Description:
In cybersecurity, malicious behavior is known to evolve rapidly to evade detection.
For instance, network traffic must be continuously monitored to accurately characterize malware capabilities at any given time.
This creates the need for a real-time sequence clustering approach that can handle evolving
data distributions (i.e., due to concept drift). Existing real-time clustering algorithms have limited support for sequential data.
Besides, a highly efficient algorithm is required to cluster the large volumes of network traffic required for real-time behavioral analytics.
Furthermore, the algorithms that support sequential data do not provide interpretability, which is a problem in itself since the
analysts need to be able to understand the evolving behaviors captured by a cluster. There is currently no way to cluster large sequential datasets
in real-time while supporting interpretability and concept drift.
In this project, we aim to develop the first interpretable clustering algorithm that efficiently clusters sequences in real-time (Nadeem & Verwer, 2022).
Specifically, we aim to create a linear and real-time version of the k-medoids algorithm. This algorithm should be able to summarize network traffic,
i.e., represent important concepts using its k medoids. We will then investigate whether such an algorithm improves the quality of malware capability assessment
compared to standard approaches.
Code repo: SECLEDS
References
SECLEDS: Sequence Clustering in Evolving Data Streams via Multiple Medoids
and Medoid Voting
Nadeem, Azqa,
and Verwer, Sicco
In Proceedings of the European Conference on Machine Learning and Principles and Practice of Knowledge Discovery in Databases (ECML/PKDD),
2022
Sequence clustering in a streaming environment is challenging because it is computationally expensive, and the sequences may evolve over time. K-medoids or Partitioning Around Medoids (PAM)
is commonly used to cluster sequences since it supports alignment-based distances, and the k-centers being actual data items helps with cluster
interpretability. However, offline k-medoids has no support for concept drift, while also being prohibitively expensive for clustering data streams.

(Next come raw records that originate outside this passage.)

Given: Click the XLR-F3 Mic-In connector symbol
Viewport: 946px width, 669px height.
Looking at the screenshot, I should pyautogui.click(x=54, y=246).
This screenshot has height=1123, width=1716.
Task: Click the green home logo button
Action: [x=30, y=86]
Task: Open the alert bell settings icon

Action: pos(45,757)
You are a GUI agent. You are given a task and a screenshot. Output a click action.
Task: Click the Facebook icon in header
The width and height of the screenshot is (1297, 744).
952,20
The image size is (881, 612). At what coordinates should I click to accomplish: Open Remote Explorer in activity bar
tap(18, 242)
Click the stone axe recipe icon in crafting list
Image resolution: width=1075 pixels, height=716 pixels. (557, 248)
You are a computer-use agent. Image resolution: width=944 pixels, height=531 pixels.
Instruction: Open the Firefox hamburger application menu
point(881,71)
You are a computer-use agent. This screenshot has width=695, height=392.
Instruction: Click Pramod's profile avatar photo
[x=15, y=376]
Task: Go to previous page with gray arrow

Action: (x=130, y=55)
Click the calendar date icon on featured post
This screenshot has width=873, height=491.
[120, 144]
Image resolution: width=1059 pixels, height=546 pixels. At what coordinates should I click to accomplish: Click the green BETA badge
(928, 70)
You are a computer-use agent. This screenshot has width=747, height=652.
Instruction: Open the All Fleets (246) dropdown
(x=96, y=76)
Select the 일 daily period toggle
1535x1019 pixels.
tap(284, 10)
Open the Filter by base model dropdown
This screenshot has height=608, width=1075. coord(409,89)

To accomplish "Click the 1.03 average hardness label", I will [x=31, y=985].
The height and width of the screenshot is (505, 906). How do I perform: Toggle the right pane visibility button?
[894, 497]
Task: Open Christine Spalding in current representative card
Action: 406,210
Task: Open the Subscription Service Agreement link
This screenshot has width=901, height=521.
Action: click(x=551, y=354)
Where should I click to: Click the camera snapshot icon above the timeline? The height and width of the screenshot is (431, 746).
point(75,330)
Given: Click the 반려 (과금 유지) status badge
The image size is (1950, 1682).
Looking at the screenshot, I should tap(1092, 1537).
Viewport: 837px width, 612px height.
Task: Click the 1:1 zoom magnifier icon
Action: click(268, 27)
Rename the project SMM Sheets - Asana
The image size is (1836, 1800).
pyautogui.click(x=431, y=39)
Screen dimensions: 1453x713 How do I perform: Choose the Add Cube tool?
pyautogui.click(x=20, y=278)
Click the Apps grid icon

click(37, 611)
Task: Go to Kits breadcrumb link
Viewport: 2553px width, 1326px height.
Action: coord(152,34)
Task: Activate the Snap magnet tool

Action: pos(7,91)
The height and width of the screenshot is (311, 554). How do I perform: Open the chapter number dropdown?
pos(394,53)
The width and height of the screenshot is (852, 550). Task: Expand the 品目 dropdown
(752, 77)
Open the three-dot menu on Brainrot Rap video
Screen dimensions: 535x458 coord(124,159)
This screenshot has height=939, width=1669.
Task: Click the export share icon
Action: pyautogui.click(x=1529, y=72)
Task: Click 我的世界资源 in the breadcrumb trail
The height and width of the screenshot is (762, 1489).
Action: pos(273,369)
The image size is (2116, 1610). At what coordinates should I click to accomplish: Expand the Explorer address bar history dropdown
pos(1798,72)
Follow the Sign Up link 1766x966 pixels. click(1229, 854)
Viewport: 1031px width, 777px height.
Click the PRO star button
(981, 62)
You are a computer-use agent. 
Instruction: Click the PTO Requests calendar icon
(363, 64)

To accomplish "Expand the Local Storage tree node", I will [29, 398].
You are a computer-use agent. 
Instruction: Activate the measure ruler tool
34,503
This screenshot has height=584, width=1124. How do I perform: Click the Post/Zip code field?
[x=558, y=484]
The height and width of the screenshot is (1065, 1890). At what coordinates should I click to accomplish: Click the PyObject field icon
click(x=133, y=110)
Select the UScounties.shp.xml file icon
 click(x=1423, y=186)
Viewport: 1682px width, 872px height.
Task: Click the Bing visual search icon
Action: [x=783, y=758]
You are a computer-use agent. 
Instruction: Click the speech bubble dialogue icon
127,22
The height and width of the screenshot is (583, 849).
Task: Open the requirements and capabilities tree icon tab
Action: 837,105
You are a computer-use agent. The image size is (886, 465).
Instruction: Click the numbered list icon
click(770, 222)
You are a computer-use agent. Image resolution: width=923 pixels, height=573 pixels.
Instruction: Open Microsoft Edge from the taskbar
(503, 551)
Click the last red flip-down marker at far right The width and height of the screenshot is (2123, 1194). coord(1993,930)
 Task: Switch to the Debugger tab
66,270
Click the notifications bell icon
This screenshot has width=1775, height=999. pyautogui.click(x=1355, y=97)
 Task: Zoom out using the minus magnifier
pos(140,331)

We therefore propose SECLEDS, a streaming variant of the k-medoids
algorithm with constant memory footprint. SECLEDS has two unique
properties: i) it uses multiple medoids per cluster, producing stable highquality
clusters, and ii) it handles concept drift using an intuitive Medoid
Voting scheme for approximating cluster distances. Unlike existing adaptive
algorithms that create new clusters for new concepts, SECLEDS follows
a fundamentally different approach, where the clusters themselves
evolve with an evolving stream. Using real and synthetic datasets, we
empirically demonstrate that SECLEDS produces high-quality clusters
regardless of drift, stream size, data dimensionality, and number of clusters.
We compare against three popular stream and batch clustering algorithms.
The state-of-the-art BanditPAM is used as an offline benchmark.
SECLEDS achieves comparable F1 score to BanditPAM while reducing
the number of required distance computations by 83.7%. Importantly,
SECLEDS outperforms all baselines by 138.7% when the stream contains
drift. We also cluster real network traffic, and provide evidence
that SECLEDS can support network bandwidths of up to 1.08 Gbps
while using the (expensive) dynamic time warping distance.